■ **THE TASK**: Please repeat the lines of the material below exactly, starting with the one that contains "Expand the Convert sidebar chevron" and ending with the last.

■ **GIVEN ENTRIES**:

######

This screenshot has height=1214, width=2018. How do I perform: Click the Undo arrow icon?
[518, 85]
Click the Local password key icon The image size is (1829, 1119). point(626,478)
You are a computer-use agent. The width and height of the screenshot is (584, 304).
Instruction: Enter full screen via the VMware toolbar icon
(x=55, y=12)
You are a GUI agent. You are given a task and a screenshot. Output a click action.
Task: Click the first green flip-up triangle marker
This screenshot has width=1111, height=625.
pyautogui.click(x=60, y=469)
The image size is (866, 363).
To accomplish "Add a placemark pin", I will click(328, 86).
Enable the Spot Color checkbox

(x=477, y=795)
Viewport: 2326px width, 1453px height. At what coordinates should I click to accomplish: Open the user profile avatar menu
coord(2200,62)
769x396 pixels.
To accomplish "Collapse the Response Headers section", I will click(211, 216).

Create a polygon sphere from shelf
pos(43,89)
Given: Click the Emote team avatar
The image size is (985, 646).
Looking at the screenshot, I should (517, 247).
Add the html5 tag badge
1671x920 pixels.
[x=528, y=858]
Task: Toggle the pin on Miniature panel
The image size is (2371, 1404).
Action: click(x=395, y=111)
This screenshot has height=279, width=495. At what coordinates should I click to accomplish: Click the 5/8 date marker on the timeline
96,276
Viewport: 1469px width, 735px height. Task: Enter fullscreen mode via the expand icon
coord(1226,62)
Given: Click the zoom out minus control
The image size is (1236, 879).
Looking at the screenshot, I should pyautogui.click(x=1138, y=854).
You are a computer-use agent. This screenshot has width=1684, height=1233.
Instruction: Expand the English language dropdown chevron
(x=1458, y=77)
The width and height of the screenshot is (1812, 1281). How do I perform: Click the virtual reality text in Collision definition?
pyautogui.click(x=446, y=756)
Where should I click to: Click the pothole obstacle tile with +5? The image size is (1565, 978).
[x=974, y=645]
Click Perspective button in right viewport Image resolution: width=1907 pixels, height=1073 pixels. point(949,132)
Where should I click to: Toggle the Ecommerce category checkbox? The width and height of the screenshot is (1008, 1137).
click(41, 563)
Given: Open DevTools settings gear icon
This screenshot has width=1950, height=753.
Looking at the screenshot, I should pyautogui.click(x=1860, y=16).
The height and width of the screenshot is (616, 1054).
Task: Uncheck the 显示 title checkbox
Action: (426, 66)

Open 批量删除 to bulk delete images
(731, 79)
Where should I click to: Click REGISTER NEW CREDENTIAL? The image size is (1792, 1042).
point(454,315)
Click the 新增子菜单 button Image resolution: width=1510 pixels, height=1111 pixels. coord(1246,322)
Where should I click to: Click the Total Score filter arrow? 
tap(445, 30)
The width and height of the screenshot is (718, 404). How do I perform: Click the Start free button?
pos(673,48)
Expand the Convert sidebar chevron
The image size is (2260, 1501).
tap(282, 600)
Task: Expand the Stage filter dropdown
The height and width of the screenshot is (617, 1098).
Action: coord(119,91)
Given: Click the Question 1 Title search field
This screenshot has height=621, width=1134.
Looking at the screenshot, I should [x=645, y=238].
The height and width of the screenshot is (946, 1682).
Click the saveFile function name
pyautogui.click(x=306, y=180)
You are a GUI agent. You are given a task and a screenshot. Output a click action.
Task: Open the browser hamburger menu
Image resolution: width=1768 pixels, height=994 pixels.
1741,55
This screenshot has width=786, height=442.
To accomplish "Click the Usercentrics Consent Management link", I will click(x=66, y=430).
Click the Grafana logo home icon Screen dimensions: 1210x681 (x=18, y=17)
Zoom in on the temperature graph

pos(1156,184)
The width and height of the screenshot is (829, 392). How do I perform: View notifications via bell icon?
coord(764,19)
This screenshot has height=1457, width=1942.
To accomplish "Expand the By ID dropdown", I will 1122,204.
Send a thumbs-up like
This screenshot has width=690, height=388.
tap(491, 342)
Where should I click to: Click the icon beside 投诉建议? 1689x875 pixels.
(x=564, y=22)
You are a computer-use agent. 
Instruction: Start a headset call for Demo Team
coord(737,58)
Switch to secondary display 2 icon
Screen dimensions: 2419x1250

######

■ **PROBLEM SOLUTION**:
Expand the Convert sidebar chevron
The image size is (2260, 1501).
tap(282, 600)
Task: Expand the Stage filter dropdown
The height and width of the screenshot is (617, 1098).
Action: coord(119,91)
Given: Click the Question 1 Title search field
This screenshot has height=621, width=1134.
Looking at the screenshot, I should [x=645, y=238].
The height and width of the screenshot is (946, 1682).
Click the saveFile function name
pyautogui.click(x=306, y=180)
You are a GUI agent. You are given a task and a screenshot. Output a click action.
Task: Open the browser hamburger menu
Image resolution: width=1768 pixels, height=994 pixels.
1741,55
This screenshot has width=786, height=442.
To accomplish "Click the Usercentrics Consent Management link", I will click(x=66, y=430).
Click the Grafana logo home icon Screen dimensions: 1210x681 (x=18, y=17)
Zoom in on the temperature graph

pos(1156,184)
The width and height of the screenshot is (829, 392). How do I perform: View notifications via bell icon?
coord(764,19)
This screenshot has height=1457, width=1942.
To accomplish "Expand the By ID dropdown", I will 1122,204.
Send a thumbs-up like
This screenshot has width=690, height=388.
tap(491, 342)
Where should I click to: Click the icon beside 投诉建议? 1689x875 pixels.
(x=564, y=22)
You are a computer-use agent. 
Instruction: Start a headset call for Demo Team
coord(737,58)
Switch to secondary display 2 icon
Screen dimensions: 2419x1250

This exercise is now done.